▶ Your instructions
Could you set out every line of the records below as a numbered list, skipping the blank lines?

[Collected data]
== == ==
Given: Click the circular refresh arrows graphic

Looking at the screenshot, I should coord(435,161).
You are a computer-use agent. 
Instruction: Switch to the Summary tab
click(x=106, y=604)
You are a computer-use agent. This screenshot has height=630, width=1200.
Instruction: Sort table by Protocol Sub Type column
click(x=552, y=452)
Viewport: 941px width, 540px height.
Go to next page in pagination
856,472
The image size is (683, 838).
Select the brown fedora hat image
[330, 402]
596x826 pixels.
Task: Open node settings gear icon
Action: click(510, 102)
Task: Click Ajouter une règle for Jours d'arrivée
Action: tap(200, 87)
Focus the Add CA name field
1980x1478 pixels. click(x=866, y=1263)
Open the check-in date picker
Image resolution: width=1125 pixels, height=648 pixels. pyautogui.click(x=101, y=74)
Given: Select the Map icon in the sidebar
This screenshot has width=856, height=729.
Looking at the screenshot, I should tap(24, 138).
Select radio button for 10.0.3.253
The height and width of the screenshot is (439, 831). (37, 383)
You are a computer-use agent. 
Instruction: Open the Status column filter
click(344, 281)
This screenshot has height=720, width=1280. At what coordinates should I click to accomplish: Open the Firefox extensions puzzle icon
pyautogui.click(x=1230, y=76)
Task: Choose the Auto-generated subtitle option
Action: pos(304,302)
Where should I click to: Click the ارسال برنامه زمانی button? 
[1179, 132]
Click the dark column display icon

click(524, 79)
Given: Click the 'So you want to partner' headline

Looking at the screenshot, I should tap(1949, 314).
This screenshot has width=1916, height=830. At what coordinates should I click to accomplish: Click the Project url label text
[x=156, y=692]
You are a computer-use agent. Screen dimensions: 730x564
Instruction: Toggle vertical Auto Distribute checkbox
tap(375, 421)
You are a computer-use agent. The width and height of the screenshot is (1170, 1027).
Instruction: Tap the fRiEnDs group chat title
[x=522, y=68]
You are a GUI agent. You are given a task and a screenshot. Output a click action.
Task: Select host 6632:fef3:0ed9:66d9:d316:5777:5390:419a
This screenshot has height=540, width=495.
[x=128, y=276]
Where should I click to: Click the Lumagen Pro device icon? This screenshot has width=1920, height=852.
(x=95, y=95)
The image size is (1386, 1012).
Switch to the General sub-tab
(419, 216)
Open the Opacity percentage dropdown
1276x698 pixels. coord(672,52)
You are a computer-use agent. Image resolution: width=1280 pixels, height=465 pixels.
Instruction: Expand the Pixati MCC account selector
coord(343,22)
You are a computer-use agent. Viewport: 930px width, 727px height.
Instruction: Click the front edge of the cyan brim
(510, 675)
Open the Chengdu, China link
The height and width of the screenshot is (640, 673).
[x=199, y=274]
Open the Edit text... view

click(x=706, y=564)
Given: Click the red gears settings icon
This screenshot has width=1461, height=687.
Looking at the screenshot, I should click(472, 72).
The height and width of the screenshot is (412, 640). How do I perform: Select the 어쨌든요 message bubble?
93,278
== == ==
▶ Full solution
1. Given: Click the circular refresh arrows graphic
2. Looking at the screenshot, I should coord(435,161).
3. You are a computer-use agent. 
4. Instruction: Switch to the Summary tab
5. click(x=106, y=604)
6. You are a computer-use agent. This screenshot has height=630, width=1200.
7. Instruction: Sort table by Protocol Sub Type column
8. click(x=552, y=452)
9. Viewport: 941px width, 540px height.
10. Go to next page in pagination
11. 856,472
12. The image size is (683, 838).
13. Select the brown fedora hat image
14. [330, 402]
15. 596x826 pixels.
16. Task: Open node settings gear icon
17. Action: click(510, 102)
18. Task: Click Ajouter une règle for Jours d'arrivée
19. Action: tap(200, 87)
20. Focus the Add CA name field
21. 1980x1478 pixels. click(x=866, y=1263)
22. Open the check-in date picker
23. Image resolution: width=1125 pixels, height=648 pixels. pyautogui.click(x=101, y=74)
24. Given: Select the Map icon in the sidebar
25. This screenshot has width=856, height=729.
26. Looking at the screenshot, I should tap(24, 138).
27. Select radio button for 10.0.3.253
28. The height and width of the screenshot is (439, 831). (37, 383)
29. You are a computer-use agent. 
30. Instruction: Open the Status column filter
31. click(344, 281)
32. This screenshot has height=720, width=1280. At what coordinates should I click to accomplish: Open the Firefox extensions puzzle icon
33. pyautogui.click(x=1230, y=76)
34. Task: Choose the Auto-generated subtitle option
35. Action: pos(304,302)
36. Where should I click to: Click the ارسال برنامه زمانی button? 
37. [1179, 132]
38. Click the dark column display icon
39. click(524, 79)
40. Given: Click the 'So you want to partner' headline
41. Looking at the screenshot, I should tap(1949, 314).
42. This screenshot has width=1916, height=830. At what coordinates should I click to accomplish: Click the Project url label text
43. [x=156, y=692]
44. You are a computer-use agent. Screen dimensions: 730x564
45. Instruction: Toggle vertical Auto Distribute checkbox
46. tap(375, 421)
47. You are a computer-use agent. The width and height of the screenshot is (1170, 1027).
48. Instruction: Tap the fRiEnDs group chat title
49. [x=522, y=68]
50. You are a GUI agent. You are given a task and a screenshot. Output a click action.
51. Task: Select host 6632:fef3:0ed9:66d9:d316:5777:5390:419a
52. This screenshot has height=540, width=495.
53. [x=128, y=276]
54. Where should I click to: Click the Lumagen Pro device icon? This screenshot has width=1920, height=852.
55. (x=95, y=95)
56. The image size is (1386, 1012).
57. Switch to the General sub-tab
58. (419, 216)
59. Open the Opacity percentage dropdown
60. 1276x698 pixels. coord(672,52)
61. You are a computer-use agent. Image resolution: width=1280 pixels, height=465 pixels.
62. Instruction: Expand the Pixati MCC account selector
63. coord(343,22)
64. You are a computer-use agent. Viewport: 930px width, 727px height.
65. Instruction: Click the front edge of the cyan brim
66. (510, 675)
67. Open the Chengdu, China link
68. The height and width of the screenshot is (640, 673).
69. [x=199, y=274]
70. Open the Edit text... view
71. click(x=706, y=564)
72. Given: Click the red gears settings icon
73. This screenshot has width=1461, height=687.
74. Looking at the screenshot, I should click(472, 72).
75. The height and width of the screenshot is (412, 640). How do I perform: Select the 어쨌든요 message bubble?
76. 93,278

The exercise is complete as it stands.